Sn1,3 Regiospecificity of DHA (22:6ω-3) of Plant Origin (DHA-Canola^®) Facilitates Its Preferential Tissue Incorporation in Rats Compared to sn2 DHA in Algal Oil at Low Dietary Inclusion Levels

Background/Objectives: Regiospecificity in triacylglycerols (TAGs) influences absorption/bioavailability of dietary fatty acids. We evaluated whether sn1,3 located DHA (22:6ω3) of a transgenic higher plant (DHA-Canola^®) preferentially facilitates its tissue incorporation as compared to sn2 positioned DHA (DHASCO^® of algal origin).

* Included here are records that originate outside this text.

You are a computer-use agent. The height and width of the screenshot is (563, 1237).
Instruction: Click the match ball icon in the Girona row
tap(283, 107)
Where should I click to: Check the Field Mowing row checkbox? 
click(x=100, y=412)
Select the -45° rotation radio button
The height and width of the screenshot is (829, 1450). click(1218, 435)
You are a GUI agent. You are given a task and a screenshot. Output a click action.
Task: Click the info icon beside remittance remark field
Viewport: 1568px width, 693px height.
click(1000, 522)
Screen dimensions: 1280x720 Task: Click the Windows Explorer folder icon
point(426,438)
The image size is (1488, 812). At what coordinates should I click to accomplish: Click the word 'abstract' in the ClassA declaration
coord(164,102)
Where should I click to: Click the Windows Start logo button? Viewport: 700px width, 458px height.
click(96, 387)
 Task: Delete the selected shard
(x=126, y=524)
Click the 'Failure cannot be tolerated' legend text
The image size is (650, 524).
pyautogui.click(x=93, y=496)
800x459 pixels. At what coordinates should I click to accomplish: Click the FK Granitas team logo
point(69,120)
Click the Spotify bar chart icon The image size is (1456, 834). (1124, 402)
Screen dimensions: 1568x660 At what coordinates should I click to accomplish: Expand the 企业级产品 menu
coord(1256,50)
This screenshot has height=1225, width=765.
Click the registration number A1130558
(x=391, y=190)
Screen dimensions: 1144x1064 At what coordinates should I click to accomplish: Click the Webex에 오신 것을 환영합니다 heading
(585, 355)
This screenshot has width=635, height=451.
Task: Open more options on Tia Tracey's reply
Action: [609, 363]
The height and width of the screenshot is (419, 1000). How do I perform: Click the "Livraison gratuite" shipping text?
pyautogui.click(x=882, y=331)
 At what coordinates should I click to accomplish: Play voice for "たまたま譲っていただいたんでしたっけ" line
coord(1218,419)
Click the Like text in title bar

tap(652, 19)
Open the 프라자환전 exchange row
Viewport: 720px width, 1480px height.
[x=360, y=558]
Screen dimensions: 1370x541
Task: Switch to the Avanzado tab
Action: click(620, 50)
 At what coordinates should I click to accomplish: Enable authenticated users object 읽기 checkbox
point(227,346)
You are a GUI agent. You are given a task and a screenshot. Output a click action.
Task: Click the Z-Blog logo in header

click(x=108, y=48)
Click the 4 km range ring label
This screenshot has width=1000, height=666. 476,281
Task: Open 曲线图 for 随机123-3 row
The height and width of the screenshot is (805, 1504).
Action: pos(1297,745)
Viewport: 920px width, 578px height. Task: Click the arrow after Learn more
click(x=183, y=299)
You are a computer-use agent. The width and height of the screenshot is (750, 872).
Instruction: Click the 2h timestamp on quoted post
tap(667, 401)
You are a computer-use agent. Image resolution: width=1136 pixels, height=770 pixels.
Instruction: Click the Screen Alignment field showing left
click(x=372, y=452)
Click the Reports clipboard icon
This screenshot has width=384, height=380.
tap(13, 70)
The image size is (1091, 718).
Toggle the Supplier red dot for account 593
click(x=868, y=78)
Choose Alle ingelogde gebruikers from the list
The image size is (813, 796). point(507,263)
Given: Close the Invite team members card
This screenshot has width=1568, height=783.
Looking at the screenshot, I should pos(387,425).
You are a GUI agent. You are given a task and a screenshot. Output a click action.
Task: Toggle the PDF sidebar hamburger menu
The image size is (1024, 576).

Methods: Sprague Dawley rats were fed diets (12 weeks) containing DHA-Canola or DHA-Control (a blend of DHASCO^® and high oleic sunflower seed oil (HOSO)) at 0.3%, 1%, 3%, and 6% (w/w), or 7% HOSO prior to determination of tissue fatty acids. Results: At 0.3 and 1% w/w supplementation, plasma, liver and cardiac tissue DHA incorporation was higher in the plant-based oil (DHA-Canola vs. DHA-Control; p < 0.05), whilst sn2 enriched algal oil yielded better outcomes at higher doses (at 3% inclusion, plasma values were 7.8 vs. 5.9%, and at 6% supplementation, 10.0 vs. 7.9 in favor of DHA-Control, p < 0.05) At lower intakes, sn1,3 regiospecificity (DHA-Canola) increased the omega-3 index, a clinically relevant biomarker, compared to DHA-Control (p < 0.05). Similarly, a build-up of 20:5ω3 and 22:5ω3 occurred with DHA-Canola. Consequently, total omega3s were higher in this latter group. Conclusions: At lower intakes, sn1,3 regiospecificity of DHA leads to its preferential tissue incorporation compared to sn2 DHA.